Selected excerpt:
▼▼▼

In the work of these two chemists, Liebig and Dumas, we find admirable illustrations of the scientific method of examining natural appearances.

In the broad general views which they both take of the phenomena to be studied, and the patient and persevering working out of details, we have shown us the combination of powers which are generally found in separate individuals.

Dumas has always insisted on the need of comparing properties and reactions of groups of bodies, before any just knowledge can be gained as to the position of a single substance in the series studied by the chemist. It has been his aim as a teacher, we are assured by his friend, Professor Hofmann, never to present to his students "an isolated phenomenon, or a notion not logically linked with others." To him each chemical compound is one in a series which connects it directly with many other similar compounds, and indirectly with other more or less dissimilar compounds.

Amid the overwhelming mass of facts which threaten nowadays to bury the science of chemistry, and crush the life out of it by their weight, Dumas tracks his way by the aid of general principles; but these principles are themselves generalized from the facts, and are not the offspring of his own fancy.

We have, I think, found that throughout the progress of chemical science two dangers have beset the student. He has been often tempted to accumulate facts, to amass analytical details, to forget that he is a chemist in his desire to perfect the instrument of analysis by the use of which he raises the scaffolding of his science; on the other hand, he has been sometimes allured from the path of experiment by his own day-dreams. The discoveries of science have been so wonderful, and the conceptions of some of those who have successfully prosecuted science have been so grand, that the student has not unfrequently been tempted to rest in the prevailing theories of the day, and, forgetting that these ought only "to afford peaceful lodgings to the intellect for the time," he has rather allowed them to circumscribe it, until at last the mind "finds difficulty in breaking down the walls of what has become its prison, instead of its home."

▲▲▲

Data provided:

▼▼▼

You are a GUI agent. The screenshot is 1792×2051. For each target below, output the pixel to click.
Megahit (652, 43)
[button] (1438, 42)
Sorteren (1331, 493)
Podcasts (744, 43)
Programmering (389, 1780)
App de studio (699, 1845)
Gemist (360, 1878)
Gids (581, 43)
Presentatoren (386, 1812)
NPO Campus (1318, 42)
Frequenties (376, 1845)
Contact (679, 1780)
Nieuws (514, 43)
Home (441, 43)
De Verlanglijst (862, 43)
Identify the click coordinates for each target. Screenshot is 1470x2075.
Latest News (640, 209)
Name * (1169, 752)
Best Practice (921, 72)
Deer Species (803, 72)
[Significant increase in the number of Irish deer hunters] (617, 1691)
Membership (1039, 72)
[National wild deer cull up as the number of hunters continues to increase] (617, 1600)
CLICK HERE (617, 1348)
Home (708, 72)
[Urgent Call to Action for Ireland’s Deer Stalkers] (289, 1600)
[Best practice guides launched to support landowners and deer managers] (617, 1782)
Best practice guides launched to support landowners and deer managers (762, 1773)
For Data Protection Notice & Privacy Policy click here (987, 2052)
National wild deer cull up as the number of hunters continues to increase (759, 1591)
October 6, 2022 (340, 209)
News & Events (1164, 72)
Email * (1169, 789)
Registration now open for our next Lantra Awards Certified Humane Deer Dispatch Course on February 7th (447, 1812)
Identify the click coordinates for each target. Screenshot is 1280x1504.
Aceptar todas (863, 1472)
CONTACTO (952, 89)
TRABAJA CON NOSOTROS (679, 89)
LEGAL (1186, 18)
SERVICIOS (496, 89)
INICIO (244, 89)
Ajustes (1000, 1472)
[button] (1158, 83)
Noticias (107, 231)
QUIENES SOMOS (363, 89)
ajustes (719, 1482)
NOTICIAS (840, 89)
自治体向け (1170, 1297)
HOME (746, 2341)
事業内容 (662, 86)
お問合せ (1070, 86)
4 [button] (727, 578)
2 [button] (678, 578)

▲▲▲

Directions:
a) In the passage on Liebig and Dumas, who assured the writer of Dumas's aim as a teacher?
b) Reproduce word for word the part of the passage on Liebig and Dumas that opens with the words containing "Dumas has always" and closes with "his own fancy.".

Answers provided:
a) Professor Hofmann, his friend, gave that assurance.

b)
Dumas has always insisted on the need of comparing properties and reactions of groups of bodies, before any just knowledge can be gained as to the position of a single substance in the series studied by the chemist. It has been his aim as a teacher, we are assured by his friend, Professor Hofmann, never to present to his students "an isolated phenomenon, or a notion not logically linked with others." To him each chemical compound is one in a series which connects it directly with many other similar compounds, and indirectly with other more or less dissimilar compounds.

Amid the overwhelming mass of facts which threaten nowadays to bury the science of chemistry, and crush the life out of it by their weight, Dumas tracks his way by the aid of general principles; but these principles are themselves generalized from the facts, and are not the offspring of his own fancy.